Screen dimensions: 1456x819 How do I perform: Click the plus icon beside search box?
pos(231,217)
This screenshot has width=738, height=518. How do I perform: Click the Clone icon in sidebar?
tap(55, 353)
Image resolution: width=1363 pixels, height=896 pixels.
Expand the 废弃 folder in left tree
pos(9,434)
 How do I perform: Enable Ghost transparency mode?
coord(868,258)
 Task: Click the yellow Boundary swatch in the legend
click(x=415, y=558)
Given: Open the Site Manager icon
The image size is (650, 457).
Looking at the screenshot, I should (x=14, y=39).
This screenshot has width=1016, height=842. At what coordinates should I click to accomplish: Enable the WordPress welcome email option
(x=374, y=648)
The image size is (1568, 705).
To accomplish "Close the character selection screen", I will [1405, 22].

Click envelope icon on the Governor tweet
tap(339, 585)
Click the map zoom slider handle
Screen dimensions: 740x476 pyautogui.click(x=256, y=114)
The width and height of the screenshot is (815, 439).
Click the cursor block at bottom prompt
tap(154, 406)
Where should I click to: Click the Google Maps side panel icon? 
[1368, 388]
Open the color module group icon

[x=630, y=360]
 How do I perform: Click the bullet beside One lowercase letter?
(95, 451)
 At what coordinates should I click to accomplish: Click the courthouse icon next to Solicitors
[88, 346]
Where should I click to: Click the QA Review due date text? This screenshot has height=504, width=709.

━━━━

REQUIREMENT: Reproduce the material above line for line, without altering any wording, numbers, or punctuation.

COMPLETED TASK:
Screen dimensions: 1456x819 How do I perform: Click the plus icon beside search box?
pos(231,217)
This screenshot has width=738, height=518. How do I perform: Click the Clone icon in sidebar?
tap(55, 353)
Image resolution: width=1363 pixels, height=896 pixels.
Expand the 废弃 folder in left tree
pos(9,434)
 How do I perform: Enable Ghost transparency mode?
coord(868,258)
 Task: Click the yellow Boundary swatch in the legend
click(x=415, y=558)
Given: Open the Site Manager icon
The image size is (650, 457).
Looking at the screenshot, I should (x=14, y=39).
This screenshot has width=1016, height=842. At what coordinates should I click to accomplish: Enable the WordPress welcome email option
(x=374, y=648)
The image size is (1568, 705).
To accomplish "Close the character selection screen", I will [1405, 22].

Click envelope icon on the Governor tweet
tap(339, 585)
Click the map zoom slider handle
Screen dimensions: 740x476 pyautogui.click(x=256, y=114)
The width and height of the screenshot is (815, 439).
Click the cursor block at bottom prompt
tap(154, 406)
Where should I click to: Click the Google Maps side panel icon? 
[1368, 388]
Open the color module group icon

[x=630, y=360]
 How do I perform: Click the bullet beside One lowercase letter?
(95, 451)
 At what coordinates should I click to accomplish: Click the courthouse icon next to Solicitors
[88, 346]
Where should I click to: Click the QA Review due date text? This screenshot has height=504, width=709.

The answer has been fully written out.